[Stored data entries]
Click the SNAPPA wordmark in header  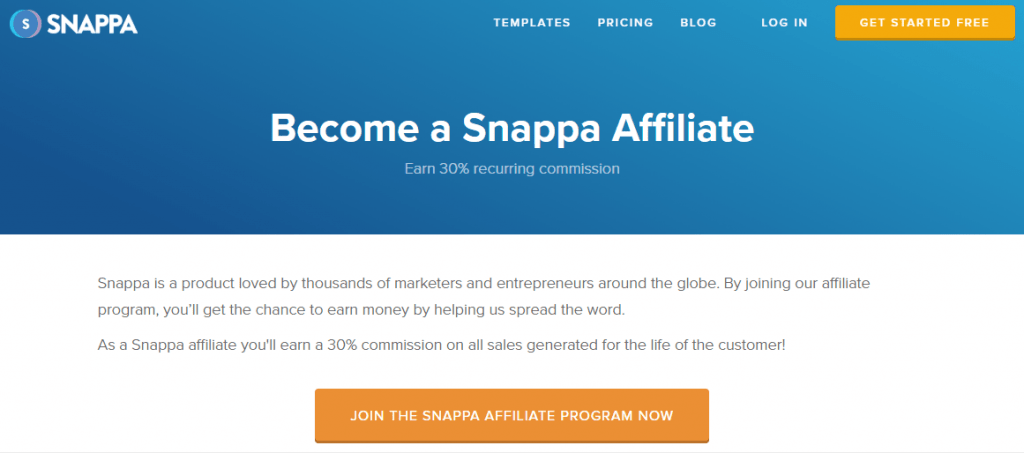coord(92,23)
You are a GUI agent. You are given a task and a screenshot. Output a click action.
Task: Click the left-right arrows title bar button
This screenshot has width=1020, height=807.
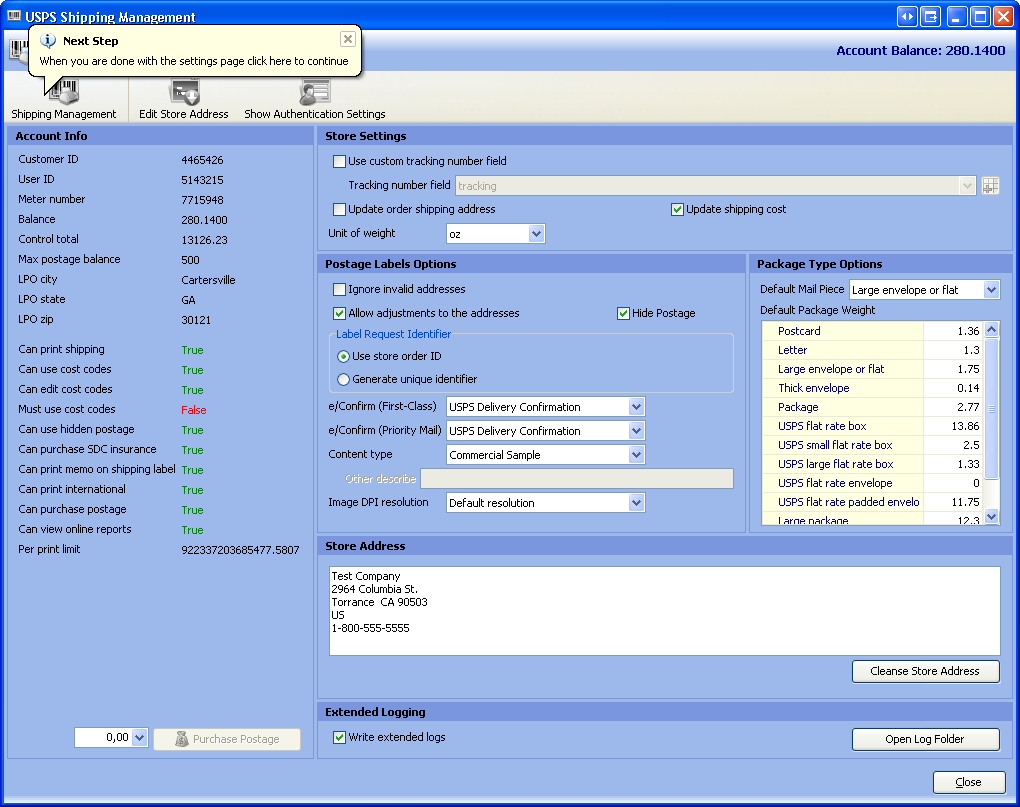(907, 16)
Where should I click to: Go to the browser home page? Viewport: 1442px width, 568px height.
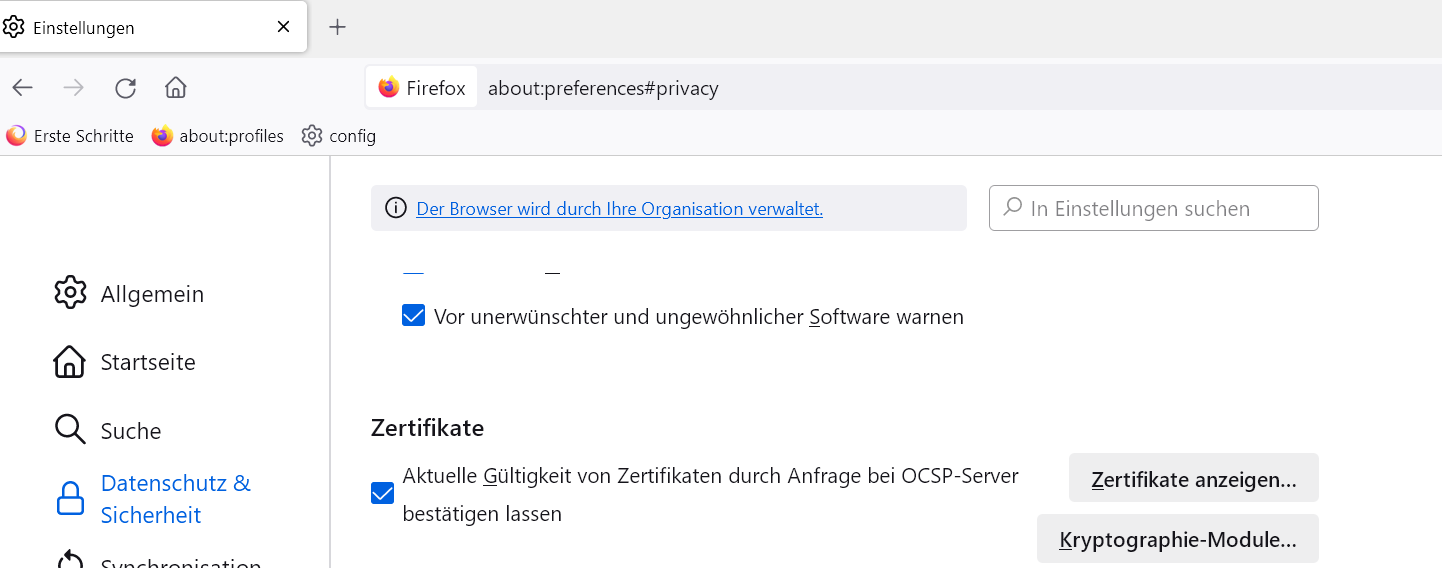click(x=176, y=88)
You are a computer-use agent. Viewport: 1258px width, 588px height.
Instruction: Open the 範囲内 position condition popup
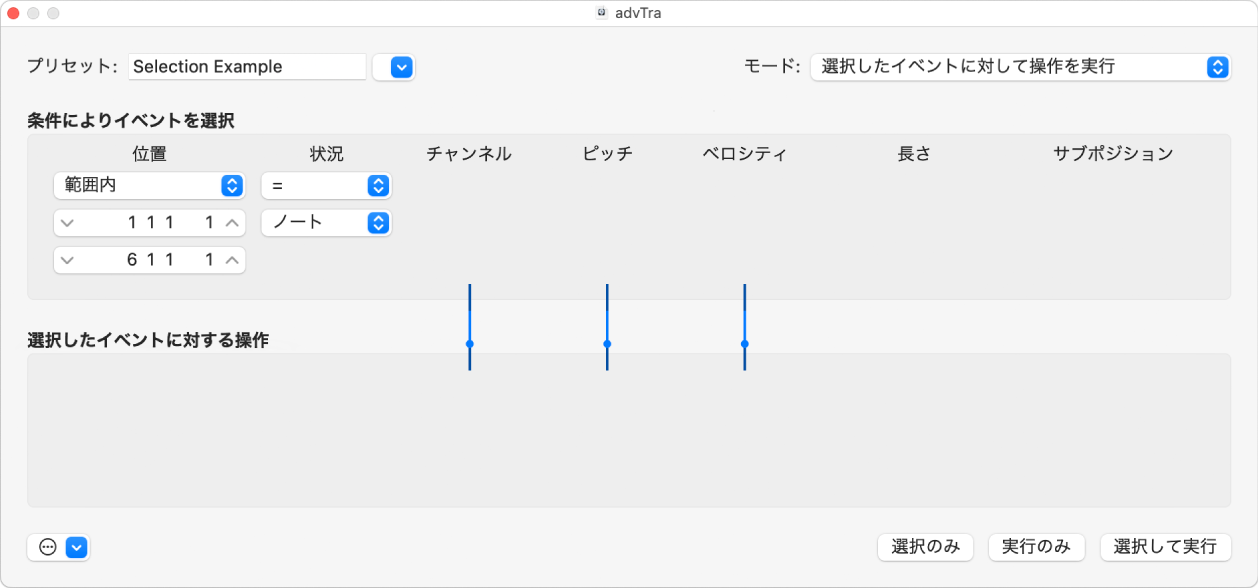coord(148,185)
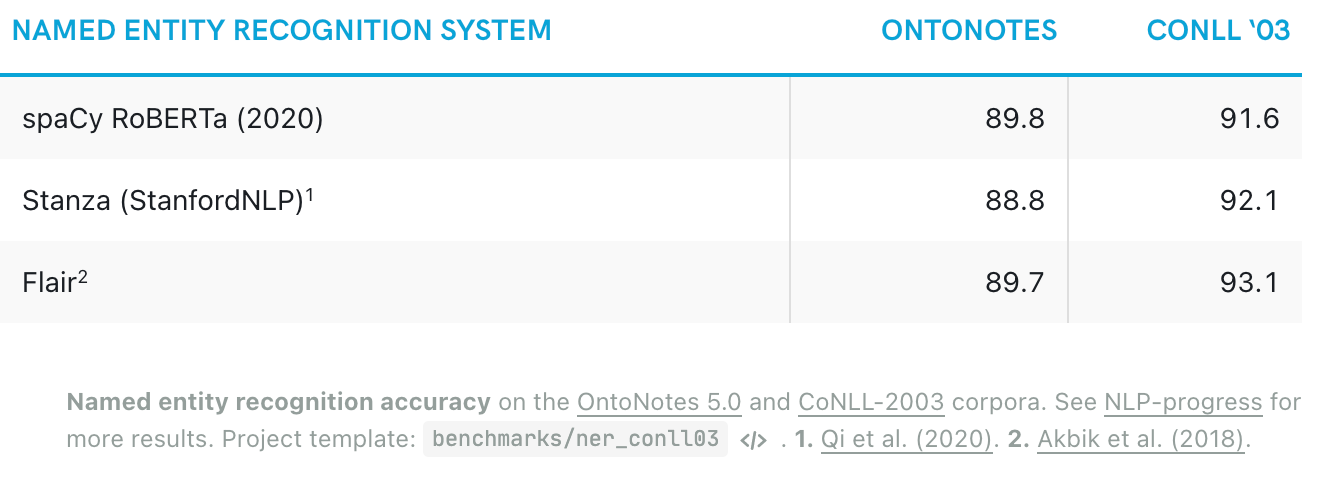Open the CoNLL-2003 corpus link
Viewport: 1322px width, 484px height.
click(871, 403)
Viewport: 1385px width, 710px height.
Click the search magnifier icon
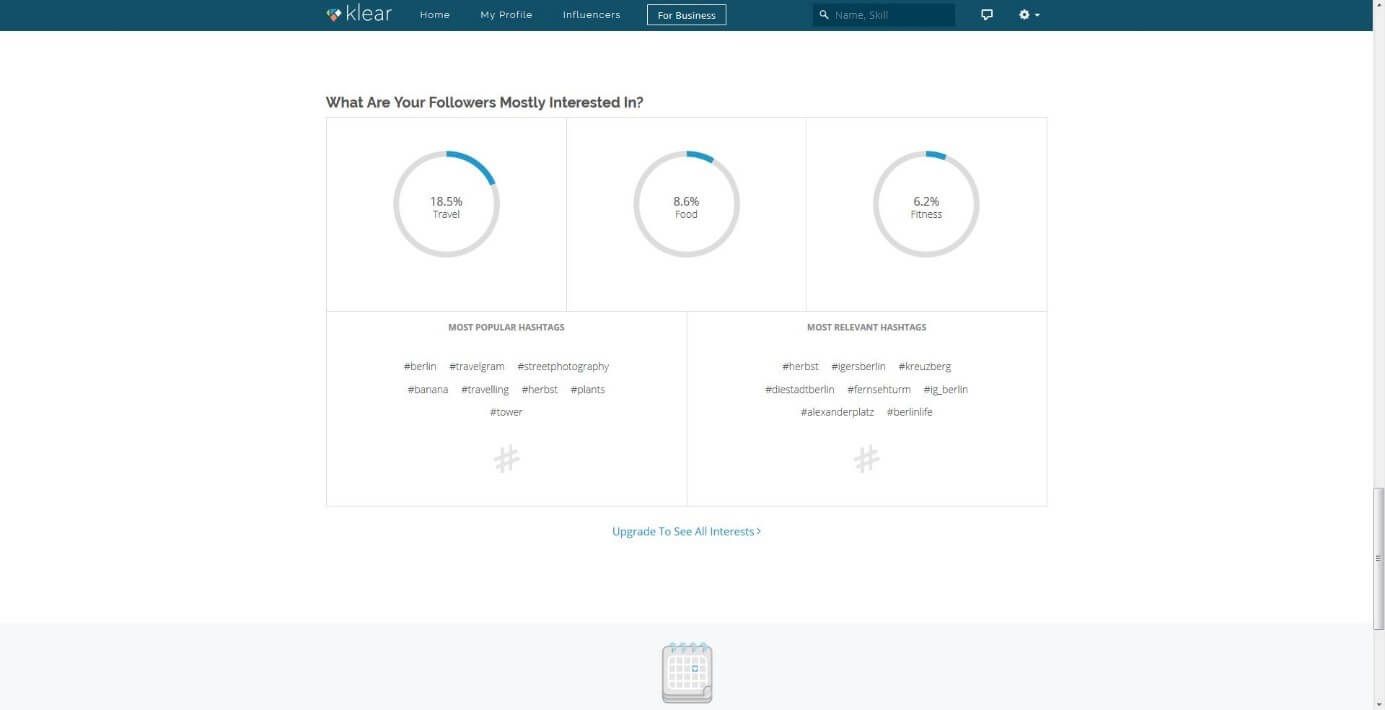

◆ Exercise brief ◆
Only the lines starting at the one that holds "You are a GUI" and ending at the last line of the data belong in your answer. Please set them down exactly and omit the pictures.

◆ Expected answer ◆
You are a GUI agent. You are given a task and a screenshot. Output a click action.
Task: Click the left-right arrows title bar button
This screenshot has width=1020, height=807.
(907, 16)
Where should I click to: Go to the browser home page? Viewport: 1442px width, 568px height.
click(x=176, y=88)
You are a computer-use agent. Viewport: 1258px width, 588px height.
Instruction: Open the 範囲内 position condition popup
coord(148,185)
Open the CoNLL-2003 corpus link
Viewport: 1322px width, 484px height.
click(871, 403)
Viewport: 1385px width, 710px height.
Click the search magnifier icon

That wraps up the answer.